At the first night of Mr. E.H. Sothern’s Hamlet, in the fall of 1900, I had just settled back in my chair to listen to the reading of the soliloquy on suicide, when a woman behind me whispered to her neighbor, “Oh look! There are two fireplaces in the room!” My attention was distracted, and the soliloquy was spoiled; but the fault lay with the stage-manager rather than with the woman who spoke the disconcerting words. If Mr. Sothern was to recite his soliloquy gazing dreamily into a fire in the centre of the room, the stage-manager should have known enough to remove the large fireplace on the right of the stage.
Mme. Sarah Bernhardt, when she acted Hamlet in London in 1899, introduced a novel and startling effect in the closet scene between the hero and his mother. On the wall, as usual, hung the counterfeit presentments of two brothers; and when the time came for the ghost of buried Denmark to appear, he was suddenly seen standing luminous in the picture-frame which had contained his portrait. The effect was so unexpected that the audience could look at nothing else, and thus Hamlet and the queen failed to get their proper measure of attention.
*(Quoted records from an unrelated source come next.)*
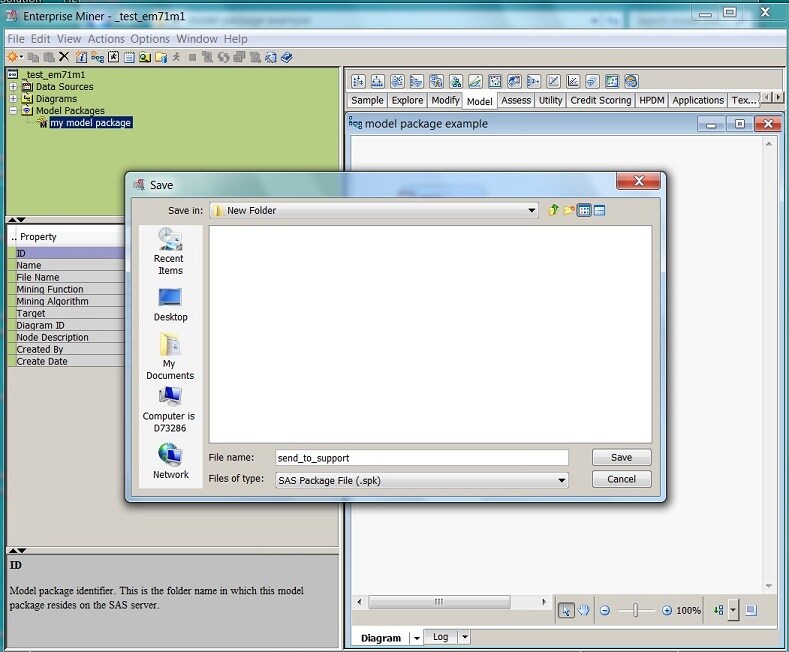This screenshot has height=652, width=789.
Task: Select the Network location icon
Action: [x=170, y=460]
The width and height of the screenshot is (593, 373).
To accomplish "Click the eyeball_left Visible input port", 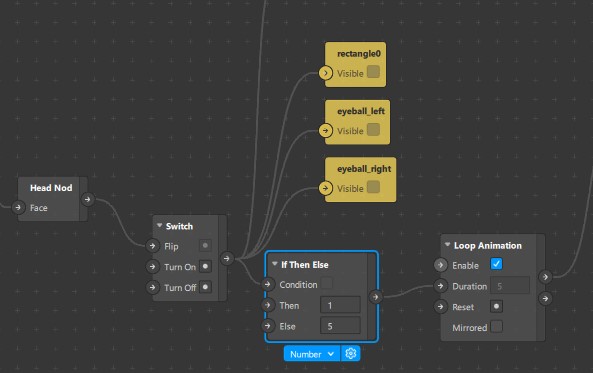I will [x=326, y=131].
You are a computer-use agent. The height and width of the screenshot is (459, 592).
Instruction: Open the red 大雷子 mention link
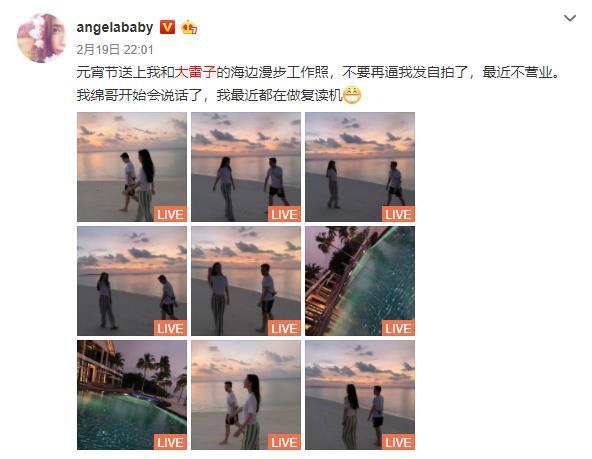pyautogui.click(x=195, y=72)
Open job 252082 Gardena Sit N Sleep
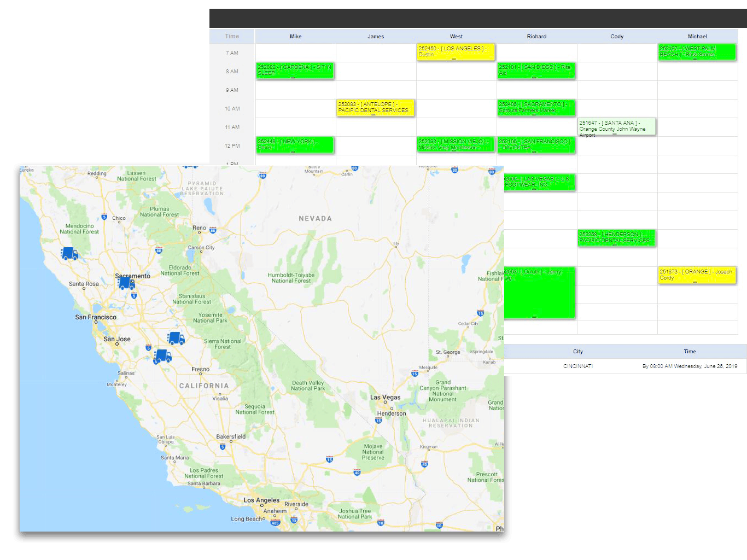 click(x=295, y=71)
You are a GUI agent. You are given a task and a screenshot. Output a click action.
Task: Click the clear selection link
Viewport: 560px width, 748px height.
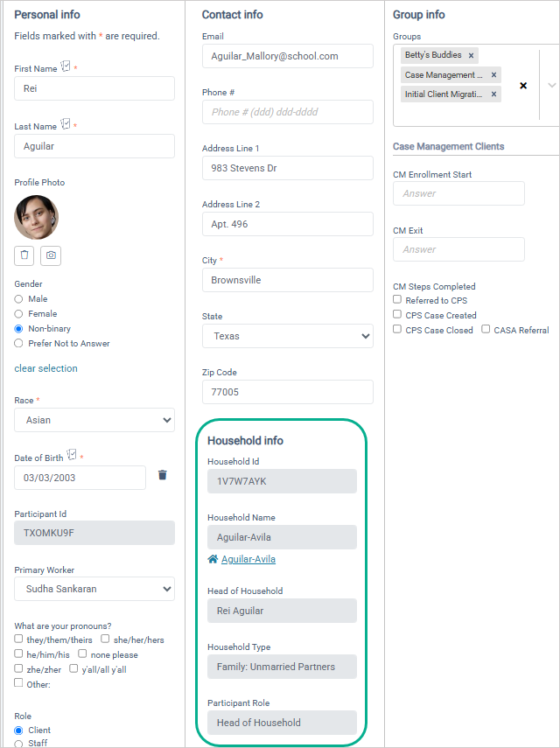click(x=46, y=368)
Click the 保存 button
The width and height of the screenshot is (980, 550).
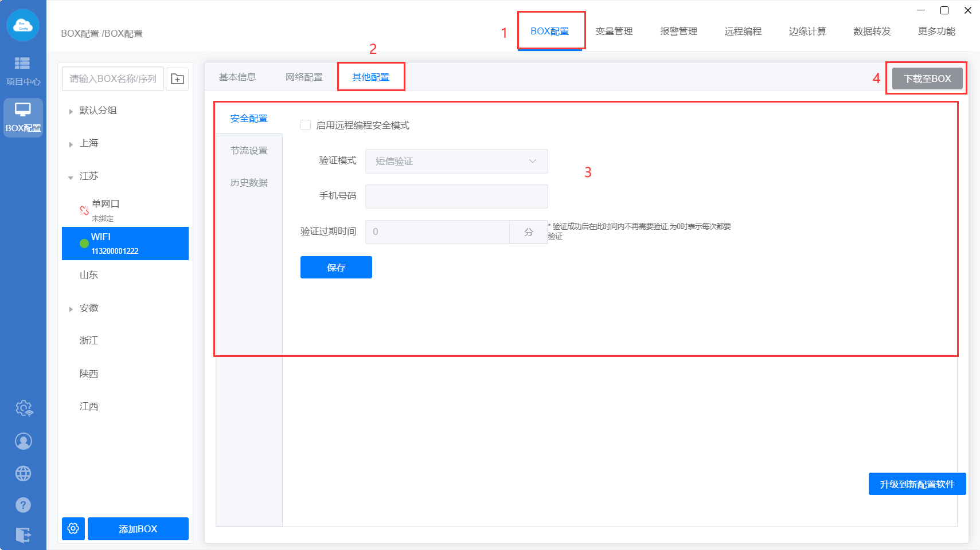click(336, 268)
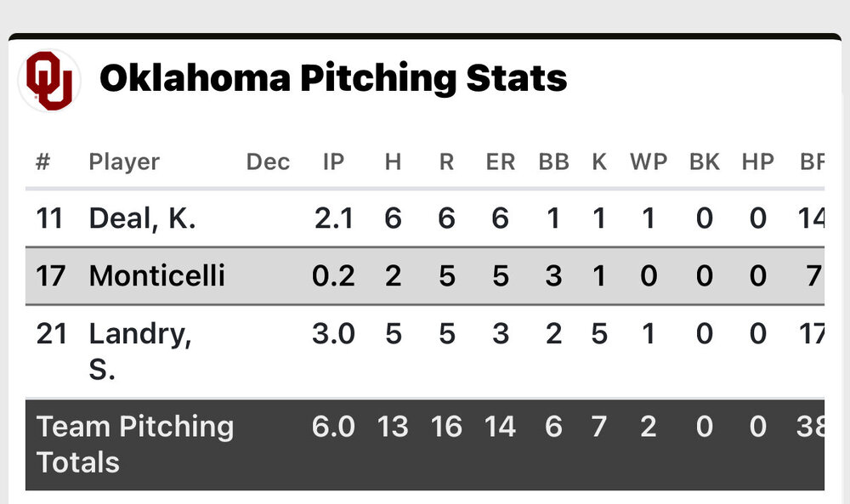The width and height of the screenshot is (850, 504).
Task: Click the Team Pitching Totals label
Action: pos(135,444)
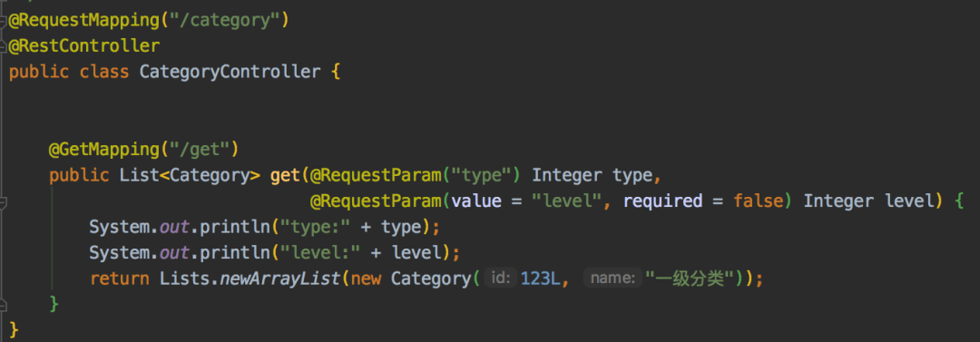The height and width of the screenshot is (342, 980).
Task: Click the required = false attribute's false keyword
Action: pyautogui.click(x=758, y=201)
These two instances show that the necessity of economising the attention of an audience is just as important to the stage-manager as it is to the dramatist and the actor. In the main, it may be said that any unexpected innovation, any device of stage-management that is by its nature startling, should be avoided in the crucial situations of a play. Professor Brander Matthews has given an interesting illustration of this principle in his essay on The Art of the Stage-Manager, which is included in his volume entitled Inquiries and Opinions. He says:
The stage-manager must ever be on his guard against the danger of sacrificing the major to the minor, and of letting some little effect of slight value in itself interfere with the true interest of the play as a whole. At the first performance of Mr. Bronson Howard’s Shenandoah, the opening act of which ends with the firing of the shot on Sumter, there was a wide window at the back of the set, so that the spectators could see the curving flight of the bomb and its final explosion above the doomed fort. The scenic marvel had cost time and money to devise; but it was never visible after the first performance, because it drew attention to itself, as a mechanical effect, and so took off the minds of the audience from the Northern lover and the Southern girl, the Southern lover and the Northern girl, whose loves were suddenly sundered by the bursting of that fatal shell. At the second performance, the spectators did not see the shot, they only heard the dread report; and they were free to let their sympathy go forth to the young couples.
Nowadays, perhaps, when the theatre-going public is more used to elaborate mechanism on the stage, this effect might be attempted without danger. It was owing to its novelty at the time that the device disrupted the attention of the spectators.